▶ **Zu erledigen**:
a. Wo hatte der Kläger laut dem Textauszug zur Grunderwerbsteuerbefreiung seine Gärtnerei bisher betrieben?
b. Setze den Textauszug zur Grunderwerbsteuerbefreiung im Anschluss an seinen letzten Satz fort.

▶ **Vorgelegter Textauszug**:
Nds. GrEAgrG § 1 Abs. 1 Nr. 4

 

Tatbestand

Der Kläger ist Gärtner. Durch notariell beurkundeten Kaufvertrag erwarb er Grundbesitz mit den darauf befindlichen Gebäuden, einem - wie der Kläger ausführt - alten Bauernhaus, "zur Errichtung einer Gärtnerei". Bisher hatte der Kläger seine Gärtnerei auf Pachtland und mit gepachteten Gebäuden betrieben. Er macht geltend, daß die Vergünstigungsvorschrift des § 1 Abs. 1 Nr. 4 des Niedersächsischen Gesetzes über Befreiungen von der Grunderwerbsteuer beim Erwerb von Grundstükken zur Verbesserung der Struktur land- und forstwirtschaftlicher Betriebe vom 25. März 1959 - GrEAgrG - GVBl 57 auch auf gärtnerische Betriebe und auch dann anwendbar sei, wenn der Erwerber vorher noch nicht Eigentümer von Grund und Boden gewesen sei.

▶ **Bereitgestelltes Material**:
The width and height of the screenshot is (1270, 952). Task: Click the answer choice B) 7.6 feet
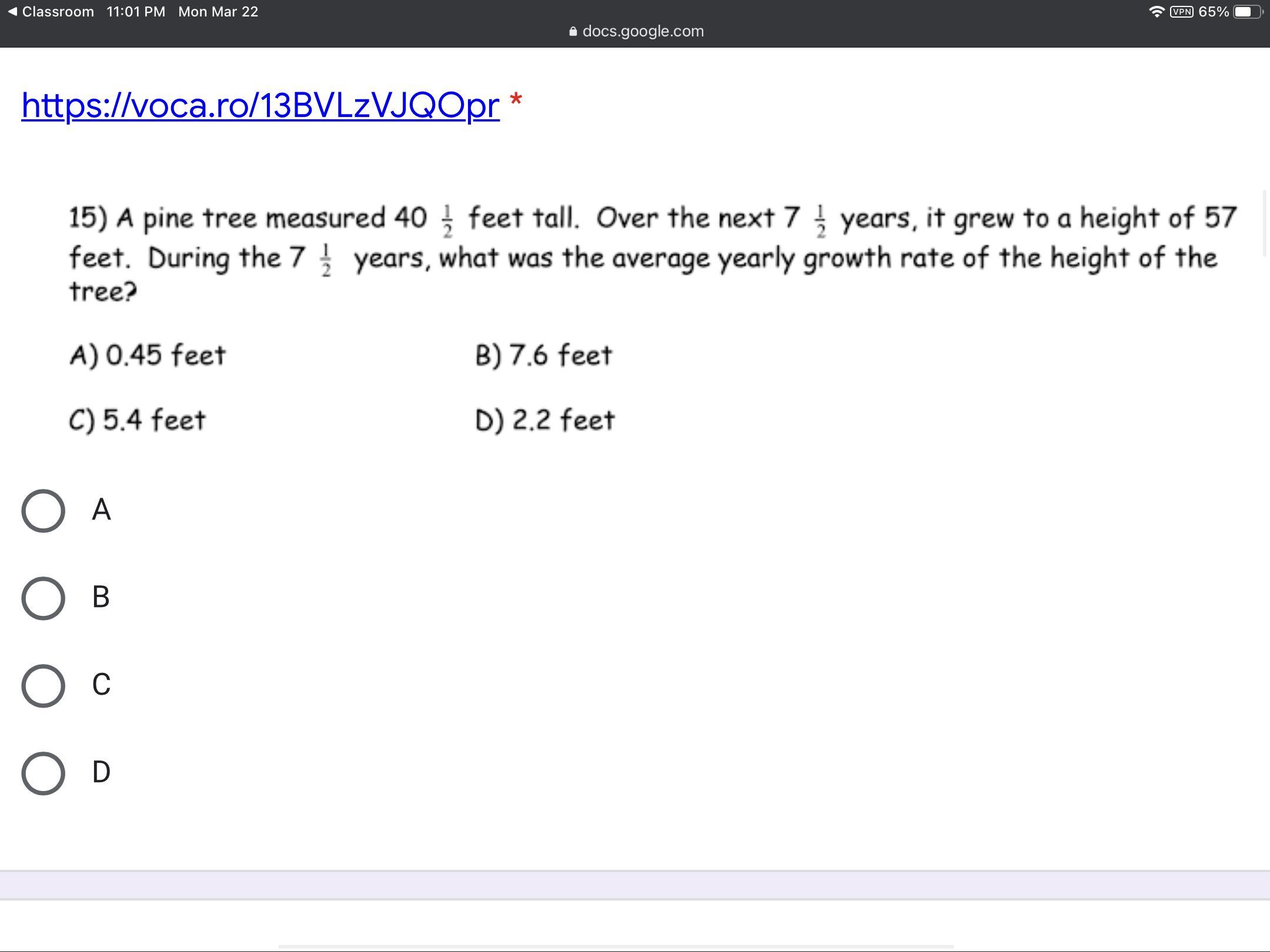544,356
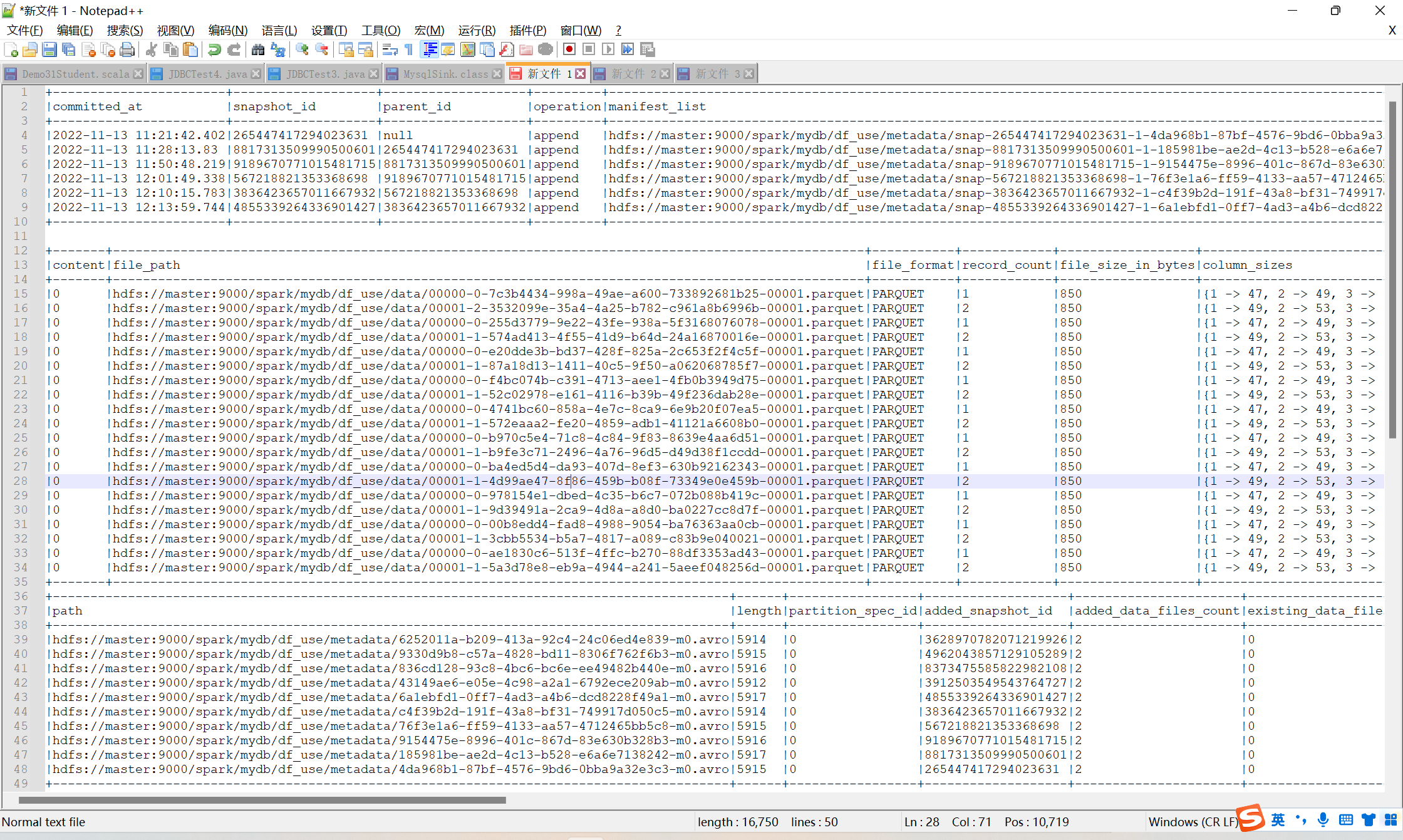
Task: Toggle the Indent guide toolbar button
Action: click(x=430, y=49)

▶ **Antworten**:
a. Auf Pachtland und mit gepachteten Gebäuden.

b.
Einspruch und Berufung gegen die Steuerfestsetzung waren erfolglos.

Mit der Rechtsbeschwerde vertritt der Kläger weiter die Auffassung, daß auch der Inhaber eines gärtnerischen Pachtbetriebes Wohn- und Wirtschaftsgebäude nicht nur als "Zuerwerb", sondern auch als "Ersterwerb" steuerbegünstigt gemäß § 1 Abs. 1 Nr. 4 GrEAgrG erwerben könne.

 

Entscheidungsgründe

Die Revision des Klägers ist nicht begründet.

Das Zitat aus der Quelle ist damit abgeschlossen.